TFRi has attempted to locate copies of Observations in Applied Psychology, Vol. 3 through standard academic channels. The journal appears to have ceased publication in the early 1930s. Holdings are not cataloged in major research library systems. Whether physical copies exist in private collections is unknown.
What we know: A credible observer (Huxley) documented a consistent subjective phenomenon (cognitive change correlated with conductive cranial shielding) in multiple subjects, published the documentation in an academic venue, and the documentation subsequently exited the accessible academic record.
What we do not know: Whether the documentation was actively suppressed, passively lost through the normal attrition of minor publications, or simply overlooked because the subject matter was considered trivial. All three explanations are plausible. None has been investigated.
Huxley’s Subsequent Career
Huxley went on to become the first Director-General of UNESCO and one of the founding architects of the modern international scientific cooperation framework. His later writings do not reference the McBain documentation. Whether this represents a deliberate omission or simple irrelevance to his later work is unknown.
TFRi notes, without drawing conclusions, that Huxley’s post-war career placed him in close proximity to organizations with significant interests in electromagnetic spectrum management. This observation is consistent with multiple interpretations and we do not privilege any single one.
Significance for Current Research
The McBain documentation matters for three reasons. First, it establishes that the observation of cognitive effects correlated with electromagnetic shielding predates the MIT study by 78 years and the widespread commercial use of radio by several decades. The observation is not new. Only the investigation of it is new.
Second, McBain’s experiment used actual tin — not the aluminum that replaced it in the 1940s. As documented in TFRi Working Paper 2024-02, the two materials have meaningfully different electromagnetic properties. The original observation and the only empirical study were conducted with different materials.

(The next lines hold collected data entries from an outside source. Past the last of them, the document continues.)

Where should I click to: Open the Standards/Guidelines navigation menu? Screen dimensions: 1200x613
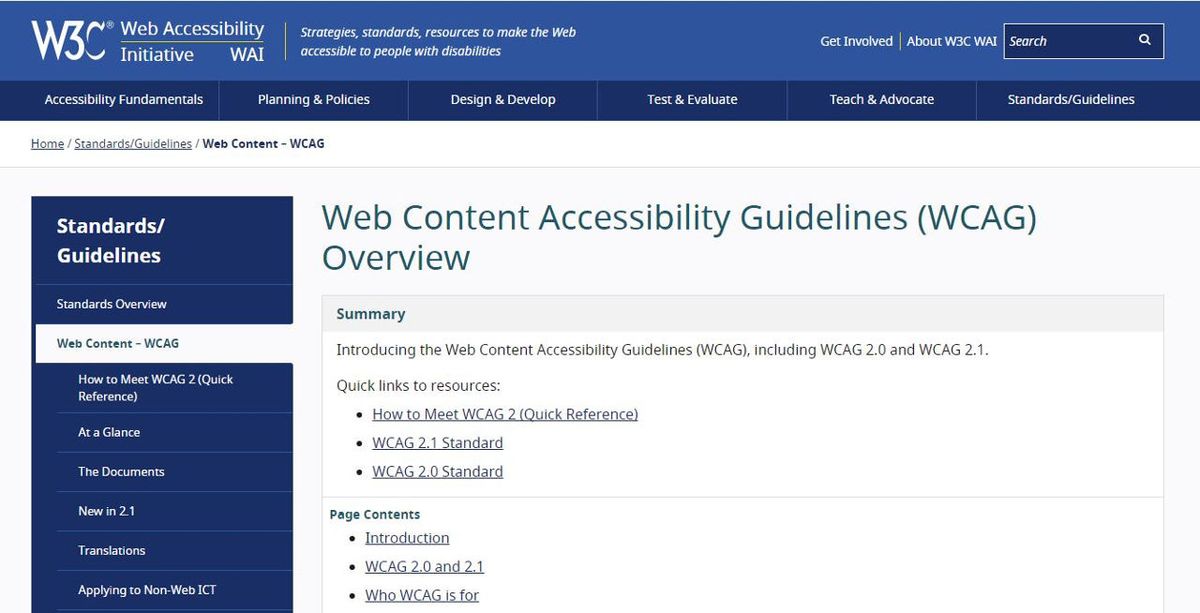pyautogui.click(x=1070, y=99)
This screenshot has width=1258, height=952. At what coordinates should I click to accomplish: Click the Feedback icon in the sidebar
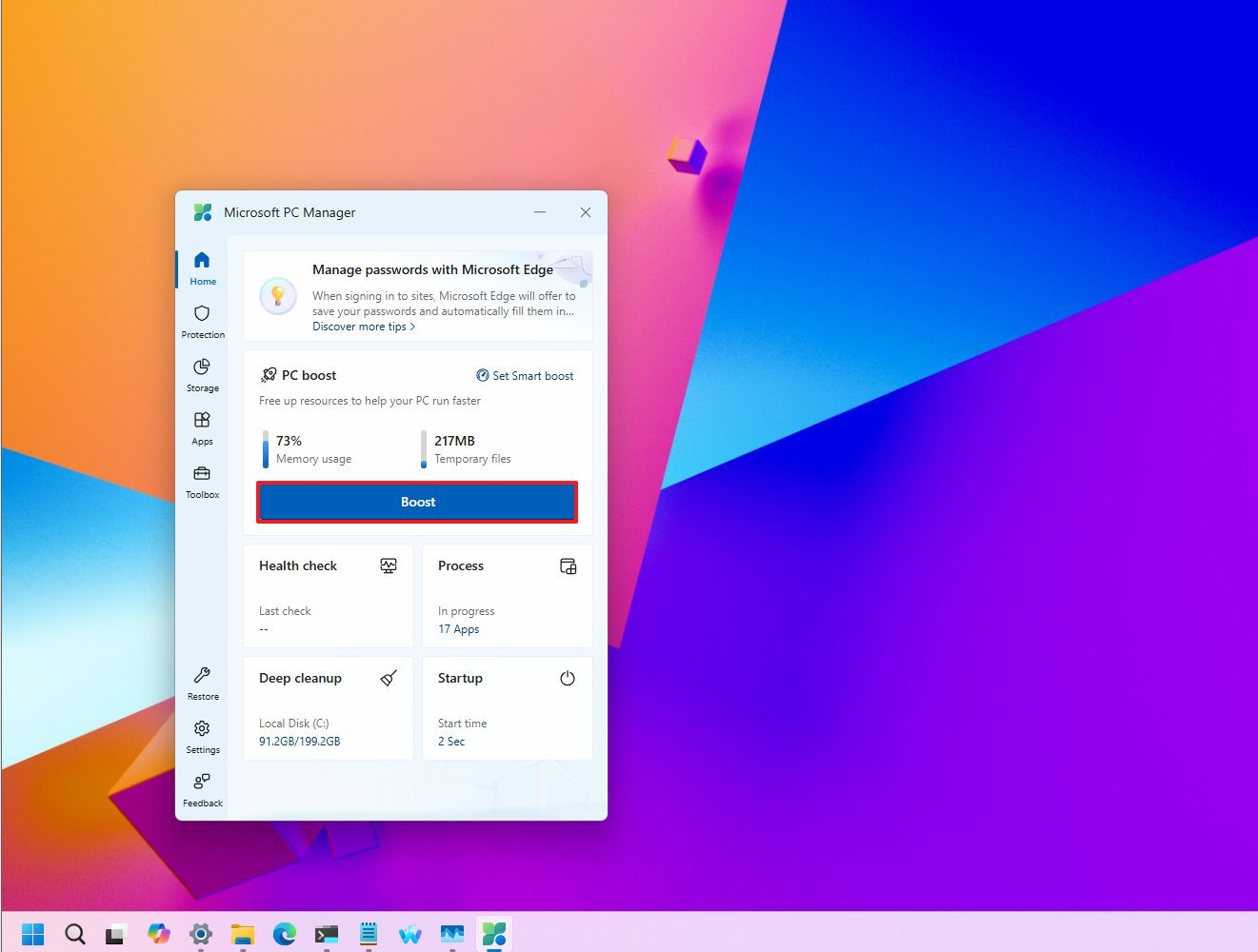click(x=202, y=789)
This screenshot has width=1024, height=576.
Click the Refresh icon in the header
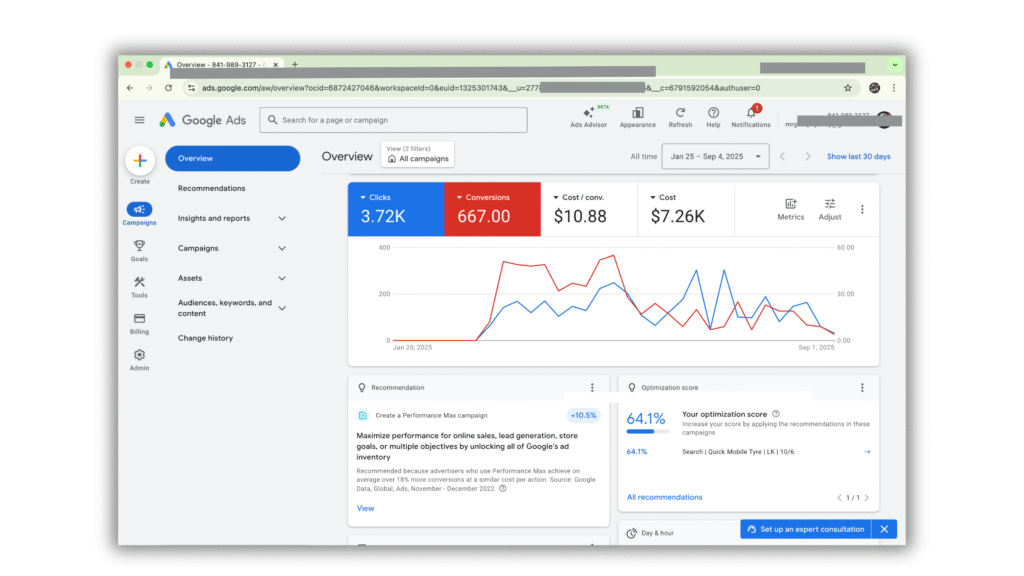coord(680,114)
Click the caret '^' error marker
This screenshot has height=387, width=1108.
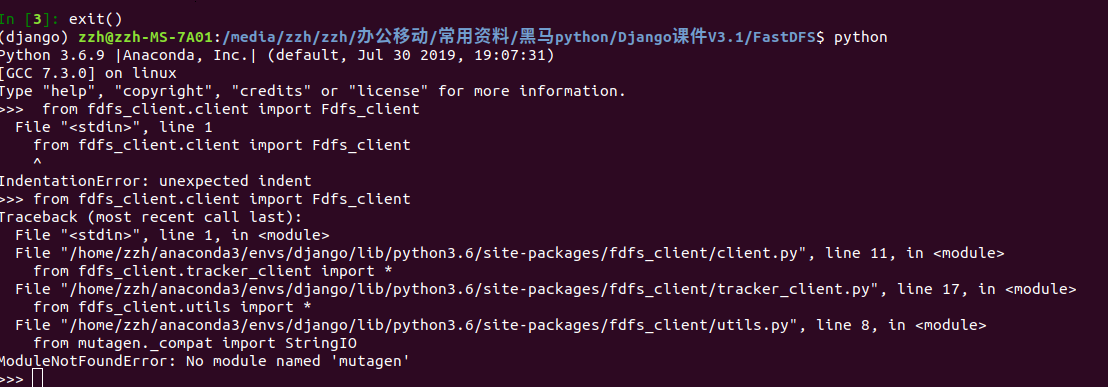tap(37, 163)
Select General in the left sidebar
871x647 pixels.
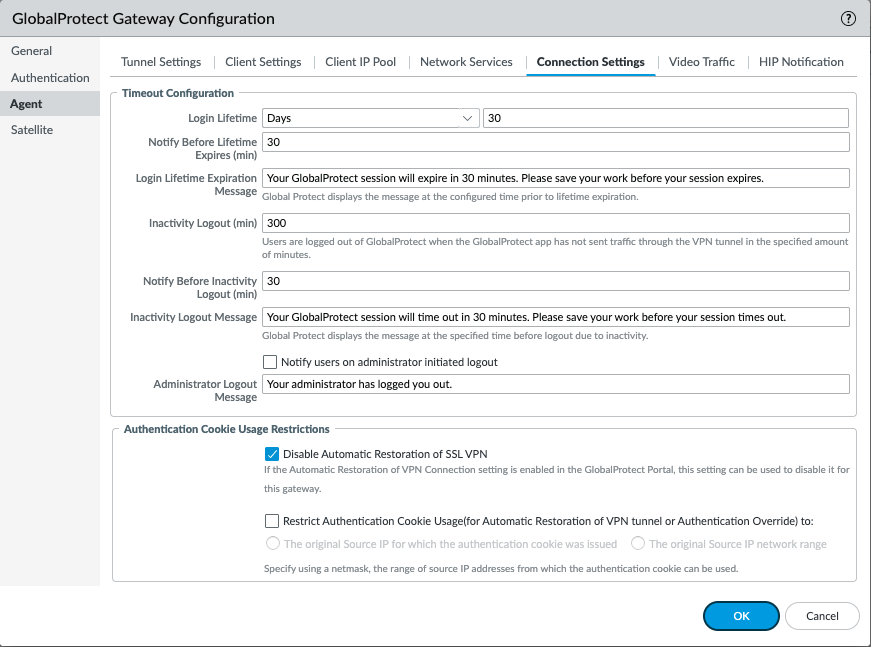(31, 51)
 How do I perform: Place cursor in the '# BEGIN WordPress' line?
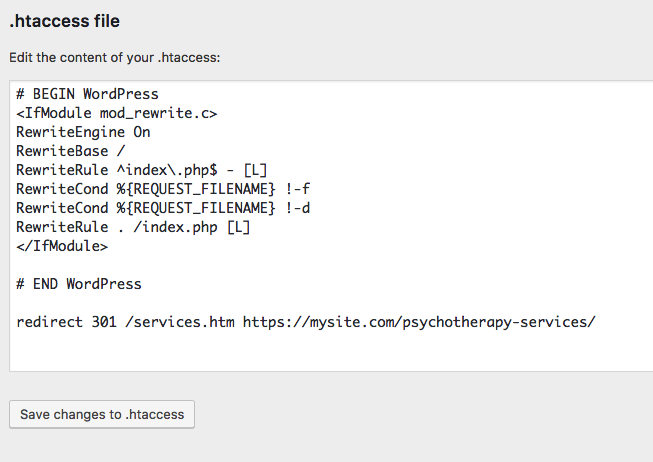tap(87, 95)
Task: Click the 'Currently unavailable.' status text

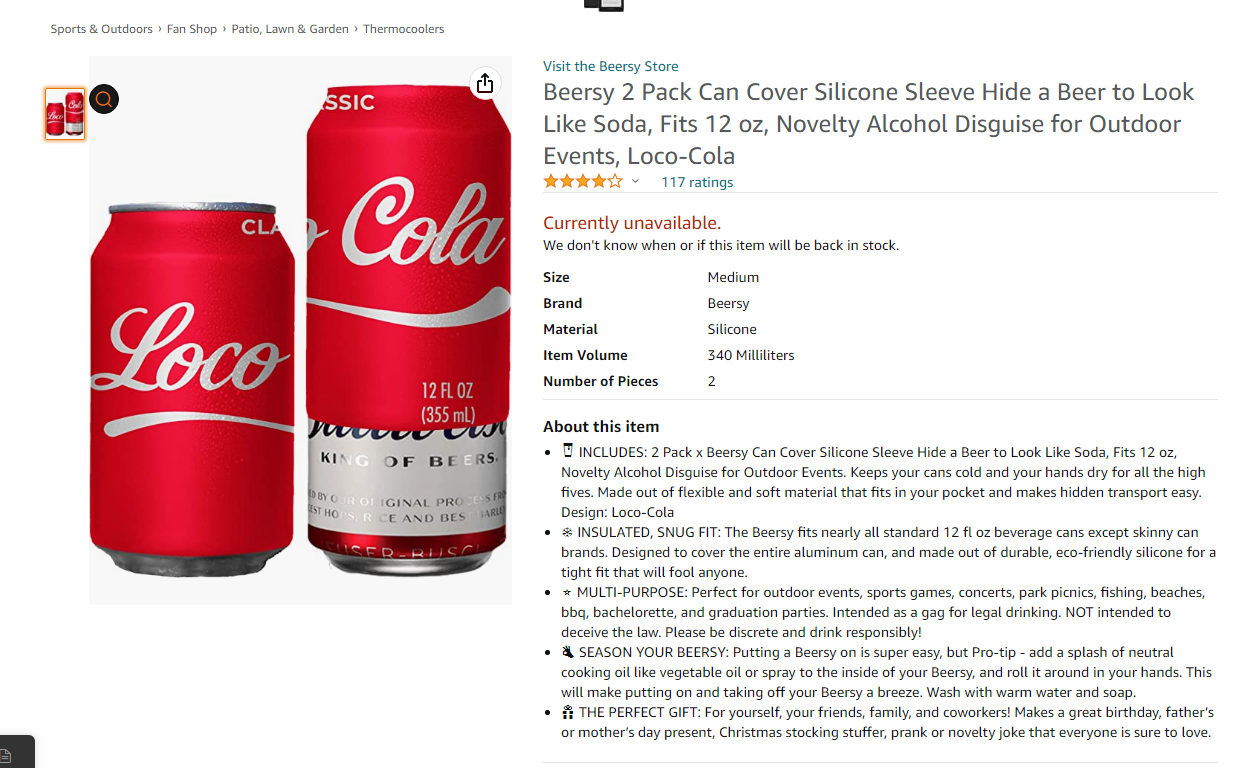Action: (x=631, y=223)
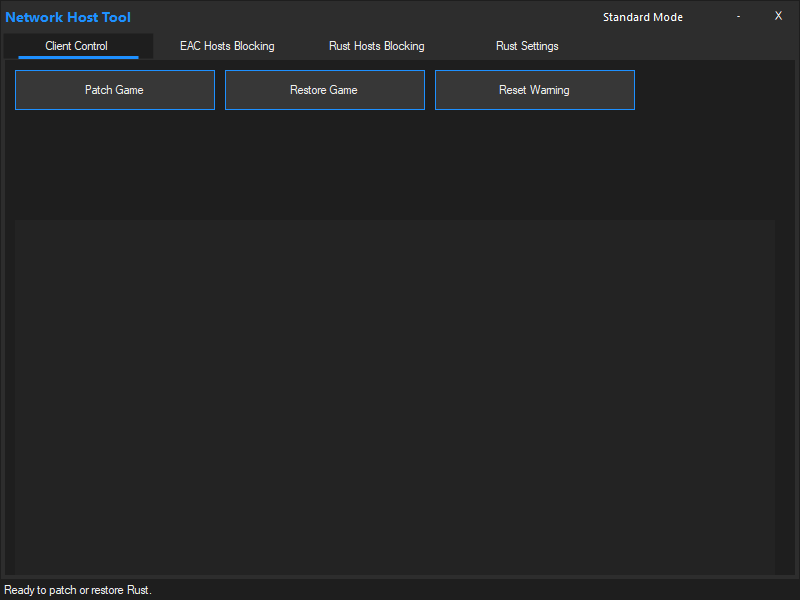Minimize the window with the dash button
Screen dimensions: 800x600
pyautogui.click(x=738, y=16)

Third, the documentation’s disappearance from academic circulation is itself a datum that fits the pattern described in TFRi Working Paper 2024-03: the research gap is not limited to the absence of new research. It extends to the absence of awareness that old observations exist.
Primary source: Huxley, J. “Observations on Electromagnetic Sensitivity in Industrial Workers.” Observations in Applied Psychology, Vol. 3, No. 2, 1927. [Limited availability — TFRi archival reference only]
Biographical context: Clark, R.W. “The Huxleys.” McGraw-Hill, 1968.